Along with the honor of headlining a festival show comes several unique challenges. You'll probably be sharing the stage with a much larger number of opening acts than at a typical concert, often on a temporary stage at an outdoor venue that wasn't specifically designed for rock music.

Oh, and your soundcheck - if you got one - was probably a long time ago. So there's a higher than usual chance that your amps, monitors or microphones won't be working exactly as you'd hope when you hit the stage.

Luckily, Prince has the perfect song for these occasions.

On July 3, 2011, he played a two-and-a-half hour headlining set in front of 30,000 fans at the Hop Farm Festival in Kent, England.

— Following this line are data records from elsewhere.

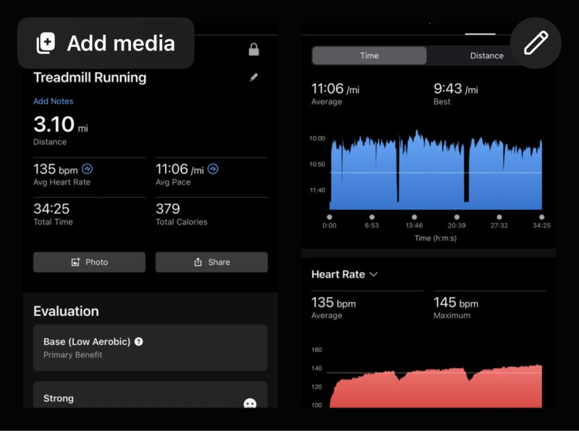Screen dimensions: 579x438
Task: Switch to the Distance tab
Action: [486, 56]
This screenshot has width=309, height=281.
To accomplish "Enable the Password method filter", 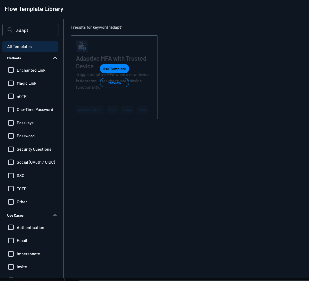I will (11, 136).
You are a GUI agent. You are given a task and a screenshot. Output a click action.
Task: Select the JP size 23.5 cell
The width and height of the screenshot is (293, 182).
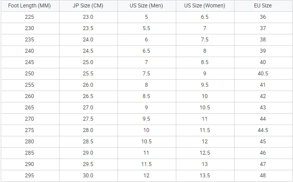(x=88, y=29)
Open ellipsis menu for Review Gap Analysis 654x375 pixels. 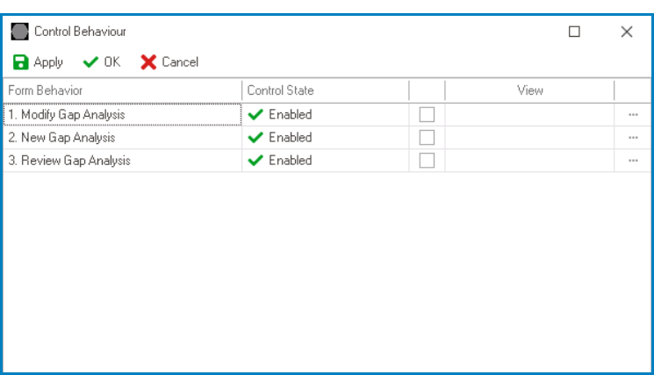click(x=633, y=161)
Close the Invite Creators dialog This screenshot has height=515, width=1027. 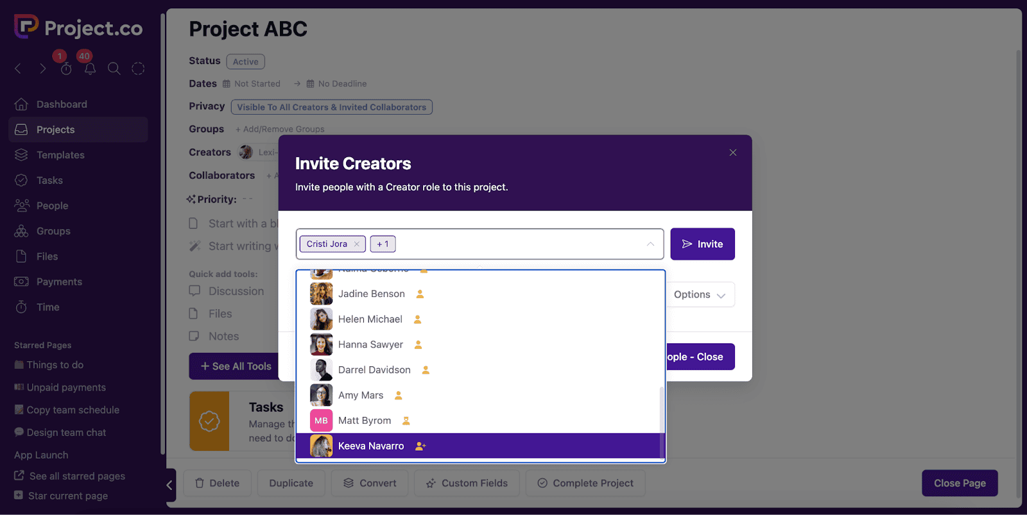pos(732,153)
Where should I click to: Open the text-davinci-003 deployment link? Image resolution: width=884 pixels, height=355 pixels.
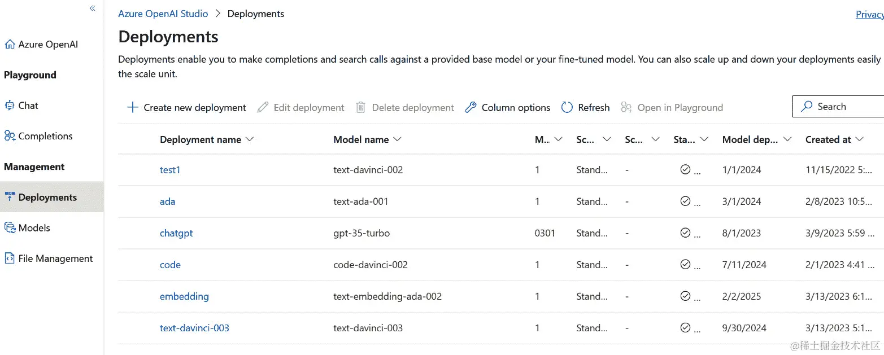pyautogui.click(x=194, y=328)
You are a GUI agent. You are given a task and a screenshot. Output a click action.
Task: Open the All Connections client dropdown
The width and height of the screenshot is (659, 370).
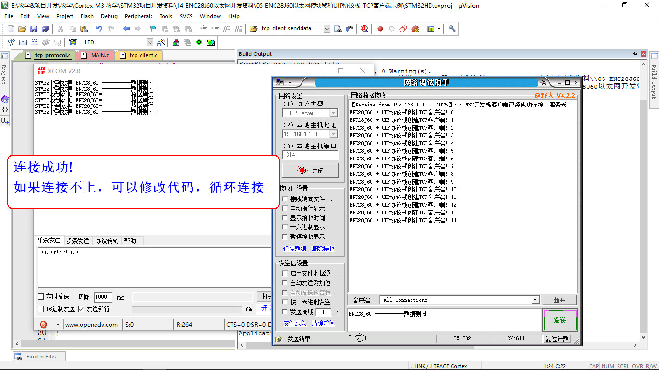[535, 300]
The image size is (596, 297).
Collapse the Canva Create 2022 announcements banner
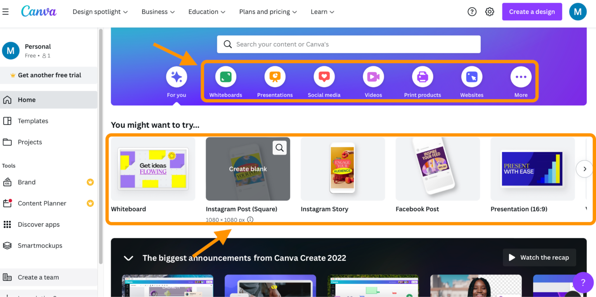pyautogui.click(x=128, y=258)

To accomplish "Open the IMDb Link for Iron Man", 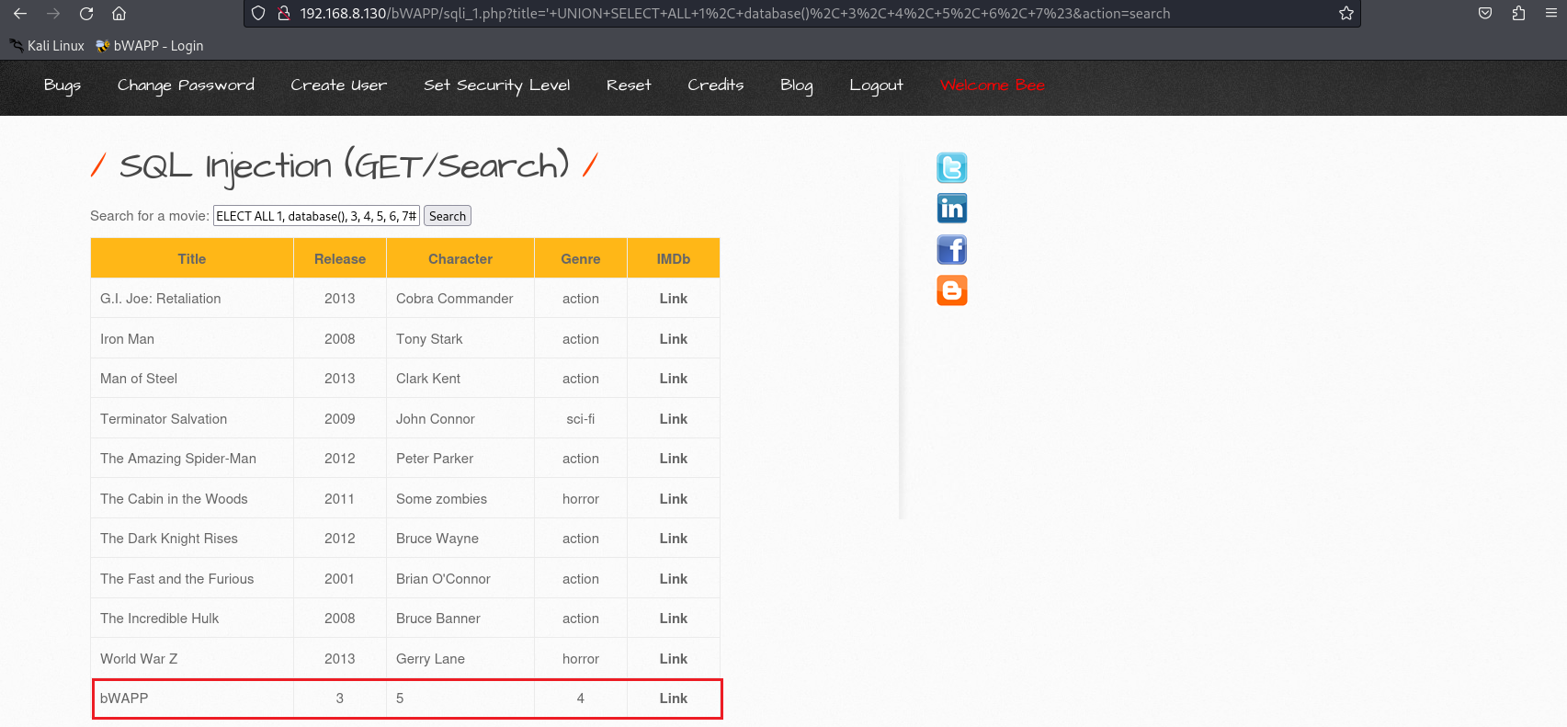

He kicked off the show with an as-yet unreleased track entitled "We Live (2 Get Funky)," which as you can see above, allowed him to warm up the crowd, introduce them to his band, and steer whoever was behind the soundboard into raising the on-stage acoustics up to his royal standards.

"What's happening? Sorry for the hang. We just gonna check this sound out right quick," Prince announced after confidently striding out to the microphone. He then led his band into the raucous, bass-heavy and boastful track, which in the great tradition of Sly and the Family Stone's "Dance to the Music" featured a shout-out and solo instrumental spotlight for several of his band members. (Including the mighty, and sadly departed John Blackwell, Jr.)

Watch Prince Perform "We Live 2 Get Funky" at Hop Farm

Throughout the first half of the performance, you can see Prince alternating between engaging the crowd and expertly evaluating the mix and levels. He started nearly every verse with the words "soundcheck," and occasionally he'd offer hand gestures and verbal instructions to the sound team: "these wedges are too bright.. put some ooomph in em!" "Warm up these speakers, they're still too bright!"

After a few minutes, he offers a final (and awesome) directive - "Turn my guitar up!" - before launching into an extended solo that includes a quote from the underrated title track to his 1999 album Rave Un2 the Joy Fantastic. Seemingly satisfied, he announces: "I think we're alright now," and hands the spotlight over to Shelby J. for a rap interlude.

After closing out this soundcheck / opening song hybrid with some extended Vegas vamping, Prince started the show in a more formal fashion, as the lights went down and the familiar opening keyboard riff of "Let's Go Crazy" washed over the crowd.

Actually, whoever was behind the sound board was lucky to have a shot at the job at all. Apparently unhappy with the results he was getting from his engineers on a 1995 tour of Europe, Prince actually had his sound board moved on stage, into a special "womb" he named the "Endorphinemachine." That way, he himself could control the mix while also, you know, handling the other small details of actually performing a live concert.